Requirement: Reproduce each record in the listing below exactly as written.

Task data:
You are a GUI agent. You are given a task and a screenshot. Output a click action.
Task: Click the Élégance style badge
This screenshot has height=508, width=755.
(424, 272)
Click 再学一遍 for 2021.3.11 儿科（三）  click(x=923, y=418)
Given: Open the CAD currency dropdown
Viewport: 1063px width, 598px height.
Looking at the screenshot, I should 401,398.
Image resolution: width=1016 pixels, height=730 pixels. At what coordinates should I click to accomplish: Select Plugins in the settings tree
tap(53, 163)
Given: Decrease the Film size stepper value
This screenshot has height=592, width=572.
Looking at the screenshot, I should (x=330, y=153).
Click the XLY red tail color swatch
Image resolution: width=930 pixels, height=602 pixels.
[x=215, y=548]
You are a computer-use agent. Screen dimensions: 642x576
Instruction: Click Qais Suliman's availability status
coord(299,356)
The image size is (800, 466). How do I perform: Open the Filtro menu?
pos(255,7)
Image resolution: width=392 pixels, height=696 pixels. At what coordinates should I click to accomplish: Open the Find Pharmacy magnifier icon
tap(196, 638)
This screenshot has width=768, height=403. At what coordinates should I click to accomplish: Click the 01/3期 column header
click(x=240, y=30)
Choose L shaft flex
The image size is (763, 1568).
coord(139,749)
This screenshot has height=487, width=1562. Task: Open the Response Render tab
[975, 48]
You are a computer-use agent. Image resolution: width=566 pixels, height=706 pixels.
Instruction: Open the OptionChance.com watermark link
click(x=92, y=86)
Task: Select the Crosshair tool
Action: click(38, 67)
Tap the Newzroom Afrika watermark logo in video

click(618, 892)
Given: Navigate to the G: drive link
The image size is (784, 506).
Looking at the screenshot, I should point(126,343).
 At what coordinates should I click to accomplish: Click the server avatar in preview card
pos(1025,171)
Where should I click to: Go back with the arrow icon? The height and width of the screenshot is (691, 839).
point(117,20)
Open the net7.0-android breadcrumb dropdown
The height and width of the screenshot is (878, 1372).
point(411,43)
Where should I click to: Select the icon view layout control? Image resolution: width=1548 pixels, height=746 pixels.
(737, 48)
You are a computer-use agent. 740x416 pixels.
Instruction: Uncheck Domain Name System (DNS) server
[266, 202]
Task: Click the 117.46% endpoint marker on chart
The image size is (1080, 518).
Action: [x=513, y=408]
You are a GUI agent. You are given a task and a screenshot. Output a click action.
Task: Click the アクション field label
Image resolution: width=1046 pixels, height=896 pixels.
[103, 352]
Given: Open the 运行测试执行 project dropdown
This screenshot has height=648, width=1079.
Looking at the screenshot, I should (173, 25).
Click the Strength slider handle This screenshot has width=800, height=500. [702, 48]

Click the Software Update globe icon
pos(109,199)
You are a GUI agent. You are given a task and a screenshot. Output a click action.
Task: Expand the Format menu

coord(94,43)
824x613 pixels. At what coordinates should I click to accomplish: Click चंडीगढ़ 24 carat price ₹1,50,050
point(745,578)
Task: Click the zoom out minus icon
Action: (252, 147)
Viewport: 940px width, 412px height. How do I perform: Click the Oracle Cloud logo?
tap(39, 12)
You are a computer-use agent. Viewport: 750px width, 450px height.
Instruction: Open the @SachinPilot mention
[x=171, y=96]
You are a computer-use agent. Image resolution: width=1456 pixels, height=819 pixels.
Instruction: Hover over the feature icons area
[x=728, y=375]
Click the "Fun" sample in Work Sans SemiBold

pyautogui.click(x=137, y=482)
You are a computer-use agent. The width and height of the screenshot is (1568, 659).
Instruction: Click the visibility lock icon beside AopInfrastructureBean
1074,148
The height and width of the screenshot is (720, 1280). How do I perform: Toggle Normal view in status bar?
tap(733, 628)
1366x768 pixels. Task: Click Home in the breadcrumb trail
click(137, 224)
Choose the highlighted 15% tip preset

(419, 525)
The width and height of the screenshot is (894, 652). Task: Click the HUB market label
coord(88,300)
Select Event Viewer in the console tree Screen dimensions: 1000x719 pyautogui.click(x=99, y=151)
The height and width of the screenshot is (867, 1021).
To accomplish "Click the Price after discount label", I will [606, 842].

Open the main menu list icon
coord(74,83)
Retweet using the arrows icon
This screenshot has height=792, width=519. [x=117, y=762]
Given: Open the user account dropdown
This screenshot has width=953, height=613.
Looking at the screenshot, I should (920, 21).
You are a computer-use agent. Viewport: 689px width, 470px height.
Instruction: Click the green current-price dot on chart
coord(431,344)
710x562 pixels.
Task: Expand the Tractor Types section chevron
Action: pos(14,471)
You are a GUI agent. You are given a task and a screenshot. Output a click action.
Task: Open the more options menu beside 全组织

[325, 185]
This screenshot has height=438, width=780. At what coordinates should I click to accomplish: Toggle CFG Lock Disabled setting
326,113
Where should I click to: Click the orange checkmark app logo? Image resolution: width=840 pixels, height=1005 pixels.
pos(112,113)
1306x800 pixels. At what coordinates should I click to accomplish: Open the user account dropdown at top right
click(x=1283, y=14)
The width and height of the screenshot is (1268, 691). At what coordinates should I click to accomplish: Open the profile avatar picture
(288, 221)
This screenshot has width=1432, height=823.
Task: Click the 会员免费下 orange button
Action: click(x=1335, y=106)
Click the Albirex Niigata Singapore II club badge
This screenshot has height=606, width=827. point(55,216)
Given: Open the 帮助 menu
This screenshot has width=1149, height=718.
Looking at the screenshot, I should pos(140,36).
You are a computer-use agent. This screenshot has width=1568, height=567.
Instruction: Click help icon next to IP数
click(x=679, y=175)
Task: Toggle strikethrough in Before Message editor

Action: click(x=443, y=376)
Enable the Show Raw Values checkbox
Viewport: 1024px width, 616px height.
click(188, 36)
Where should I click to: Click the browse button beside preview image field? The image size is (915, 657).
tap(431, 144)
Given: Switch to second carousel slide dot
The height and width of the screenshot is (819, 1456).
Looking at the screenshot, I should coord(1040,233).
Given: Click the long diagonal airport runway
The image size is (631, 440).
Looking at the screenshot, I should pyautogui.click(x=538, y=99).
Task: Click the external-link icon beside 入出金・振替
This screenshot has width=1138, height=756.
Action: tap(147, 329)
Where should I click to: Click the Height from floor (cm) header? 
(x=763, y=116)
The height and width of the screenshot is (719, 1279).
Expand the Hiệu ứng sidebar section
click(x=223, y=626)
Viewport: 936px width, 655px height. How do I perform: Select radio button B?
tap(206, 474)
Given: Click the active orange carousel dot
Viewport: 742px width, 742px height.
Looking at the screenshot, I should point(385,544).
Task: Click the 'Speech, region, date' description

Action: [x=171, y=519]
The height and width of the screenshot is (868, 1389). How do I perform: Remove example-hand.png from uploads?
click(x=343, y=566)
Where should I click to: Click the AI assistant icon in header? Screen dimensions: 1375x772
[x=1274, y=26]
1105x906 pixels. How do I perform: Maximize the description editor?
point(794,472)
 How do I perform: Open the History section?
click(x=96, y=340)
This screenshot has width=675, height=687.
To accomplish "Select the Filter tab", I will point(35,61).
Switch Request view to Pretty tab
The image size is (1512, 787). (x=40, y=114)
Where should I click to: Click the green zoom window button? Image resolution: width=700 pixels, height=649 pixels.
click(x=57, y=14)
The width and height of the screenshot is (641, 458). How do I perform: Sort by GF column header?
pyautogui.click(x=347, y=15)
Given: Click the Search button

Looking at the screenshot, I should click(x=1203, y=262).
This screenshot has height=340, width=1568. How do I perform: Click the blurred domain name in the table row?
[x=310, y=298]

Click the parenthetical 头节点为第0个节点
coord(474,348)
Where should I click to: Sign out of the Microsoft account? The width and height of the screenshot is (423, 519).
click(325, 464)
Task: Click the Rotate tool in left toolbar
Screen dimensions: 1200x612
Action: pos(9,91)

Result below:
You are a GUI agent. You are given a task and a screenshot. Output a click action.
Task: Click the Élégance style badge
This screenshot has height=508, width=755.
(424, 272)
Click 再学一遍 for 2021.3.11 儿科（三）  click(x=923, y=418)
Given: Open the CAD currency dropdown
Viewport: 1063px width, 598px height.
Looking at the screenshot, I should 401,398.
Image resolution: width=1016 pixels, height=730 pixels. At what coordinates should I click to accomplish: Select Plugins in the settings tree
tap(53, 163)
Given: Decrease the Film size stepper value
This screenshot has height=592, width=572.
Looking at the screenshot, I should (x=330, y=153).
Click the XLY red tail color swatch
Image resolution: width=930 pixels, height=602 pixels.
[x=215, y=548]
You are a computer-use agent. Screen dimensions: 642x576
Instruction: Click Qais Suliman's availability status
coord(299,356)
The image size is (800, 466). How do I perform: Open the Filtro menu?
pos(255,7)
Image resolution: width=392 pixels, height=696 pixels. At what coordinates should I click to accomplish: Open the Find Pharmacy magnifier icon
tap(196, 638)
This screenshot has width=768, height=403. At what coordinates should I click to accomplish: Click the 01/3期 column header
click(x=240, y=30)
Choose L shaft flex
The image size is (763, 1568).
coord(139,749)
This screenshot has height=487, width=1562. Task: Open the Response Render tab
[975, 48]
You are a computer-use agent. Image resolution: width=566 pixels, height=706 pixels.
Instruction: Open the OptionChance.com watermark link
click(x=92, y=86)
Task: Select the Crosshair tool
Action: click(38, 67)
Tap the Newzroom Afrika watermark logo in video

click(618, 892)
Given: Navigate to the G: drive link
The image size is (784, 506).
Looking at the screenshot, I should point(126,343).
 At what coordinates should I click to accomplish: Click the server avatar in preview card
pos(1025,171)
Where should I click to: Go back with the arrow icon? The height and width of the screenshot is (691, 839).
point(117,20)
Open the net7.0-android breadcrumb dropdown
The height and width of the screenshot is (878, 1372).
point(411,43)
Where should I click to: Select the icon view layout control? Image resolution: width=1548 pixels, height=746 pixels.
(737, 48)
You are a computer-use agent. 740x416 pixels.
Instruction: Uncheck Domain Name System (DNS) server
[266, 202]
Task: Click the 117.46% endpoint marker on chart
The image size is (1080, 518).
Action: [x=513, y=408]
You are a GUI agent. You are given a task and a screenshot. Output a click action.
Task: Click the アクション field label
Image resolution: width=1046 pixels, height=896 pixels.
[103, 352]
Given: Open the 运行测试执行 project dropdown
This screenshot has height=648, width=1079.
Looking at the screenshot, I should (173, 25).
Click the Strength slider handle This screenshot has width=800, height=500. [702, 48]

Click the Software Update globe icon
pos(109,199)
You are a GUI agent. You are given a task and a screenshot. Output a click action.
Task: Expand the Format menu

coord(94,43)
824x613 pixels. At what coordinates should I click to accomplish: Click चंडीगढ़ 24 carat price ₹1,50,050
point(745,578)
Task: Click the zoom out minus icon
Action: (252, 147)
Viewport: 940px width, 412px height. How do I perform: Click the Oracle Cloud logo?
tap(39, 12)
You are a computer-use agent. Viewport: 750px width, 450px height.
Instruction: Open the @SachinPilot mention
[x=171, y=96]
You are a computer-use agent. Image resolution: width=1456 pixels, height=819 pixels.
Instruction: Hover over the feature icons area
[x=728, y=375]
Click the "Fun" sample in Work Sans SemiBold

pyautogui.click(x=137, y=482)
You are a computer-use agent. The width and height of the screenshot is (1568, 659).
Instruction: Click the visibility lock icon beside AopInfrastructureBean
1074,148
The height and width of the screenshot is (720, 1280). How do I perform: Toggle Normal view in status bar?
tap(733, 628)
1366x768 pixels. Task: Click Home in the breadcrumb trail
click(137, 224)
Choose the highlighted 15% tip preset

(419, 525)
The width and height of the screenshot is (894, 652). Task: Click the HUB market label
coord(88,300)
Select Event Viewer in the console tree Screen dimensions: 1000x719 pyautogui.click(x=99, y=151)
The height and width of the screenshot is (867, 1021).
To accomplish "Click the Price after discount label", I will [606, 842].

Open the main menu list icon
coord(74,83)
Retweet using the arrows icon
This screenshot has height=792, width=519. [x=117, y=762]
Given: Open the user account dropdown
This screenshot has width=953, height=613.
Looking at the screenshot, I should (920, 21).
You are a computer-use agent. Viewport: 689px width, 470px height.
Instruction: Click the green current-price dot on chart
coord(431,344)
710x562 pixels.
Task: Expand the Tractor Types section chevron
Action: pos(14,471)
You are a GUI agent. You are given a task and a screenshot. Output a click action.
Task: Open the more options menu beside 全组织

[325, 185]
This screenshot has height=438, width=780. At what coordinates should I click to accomplish: Toggle CFG Lock Disabled setting
326,113
Where should I click to: Click the orange checkmark app logo? Image resolution: width=840 pixels, height=1005 pixels.
pos(112,113)
1306x800 pixels. At what coordinates should I click to accomplish: Open the user account dropdown at top right
click(x=1283, y=14)
The width and height of the screenshot is (1268, 691). At what coordinates should I click to accomplish: Open the profile avatar picture
(288, 221)
This screenshot has width=1432, height=823.
Task: Click the 会员免费下 orange button
Action: click(x=1335, y=106)
Click the Albirex Niigata Singapore II club badge
This screenshot has height=606, width=827. point(55,216)
Given: Open the 帮助 menu
This screenshot has width=1149, height=718.
Looking at the screenshot, I should pos(140,36).
You are a computer-use agent. This screenshot has width=1568, height=567.
Instruction: Click help icon next to IP数
click(x=679, y=175)
Task: Toggle strikethrough in Before Message editor

Action: click(x=443, y=376)
Enable the Show Raw Values checkbox
Viewport: 1024px width, 616px height.
click(188, 36)
Where should I click to: Click the browse button beside preview image field? The image size is (915, 657).
tap(431, 144)
Given: Switch to second carousel slide dot
The height and width of the screenshot is (819, 1456).
Looking at the screenshot, I should coord(1040,233).
Given: Click the long diagonal airport runway
The image size is (631, 440).
Looking at the screenshot, I should pyautogui.click(x=538, y=99).
Task: Click the external-link icon beside 入出金・振替
This screenshot has width=1138, height=756.
Action: tap(147, 329)
Where should I click to: Click the Height from floor (cm) header? 
(x=763, y=116)
The height and width of the screenshot is (719, 1279).
Expand the Hiệu ứng sidebar section
click(x=223, y=626)
Viewport: 936px width, 655px height. How do I perform: Select radio button B?
tap(206, 474)
Given: Click the active orange carousel dot
Viewport: 742px width, 742px height.
Looking at the screenshot, I should point(385,544).
Task: Click the 'Speech, region, date' description

Action: [x=171, y=519]
The height and width of the screenshot is (868, 1389). How do I perform: Remove example-hand.png from uploads?
click(x=343, y=566)
Where should I click to: Click the AI assistant icon in header? Screen dimensions: 1375x772
[x=1274, y=26]
1105x906 pixels. How do I perform: Maximize the description editor?
point(794,472)
 How do I perform: Open the History section?
click(x=96, y=340)
This screenshot has width=675, height=687.
To accomplish "Select the Filter tab", I will point(35,61).
Switch Request view to Pretty tab
The image size is (1512, 787). (x=40, y=114)
Where should I click to: Click the green zoom window button? Image resolution: width=700 pixels, height=649 pixels.
click(x=57, y=14)
The width and height of the screenshot is (641, 458). How do I perform: Sort by GF column header?
pyautogui.click(x=347, y=15)
Given: Click the Search button

Looking at the screenshot, I should click(x=1203, y=262).
This screenshot has height=340, width=1568. How do I perform: Click the blurred domain name in the table row?
[x=310, y=298]

Click the parenthetical 头节点为第0个节点
coord(474,348)
Where should I click to: Sign out of the Microsoft account? The width and height of the screenshot is (423, 519).
click(325, 464)
Task: Click the Rotate tool in left toolbar
Screen dimensions: 1200x612
Action: pos(9,91)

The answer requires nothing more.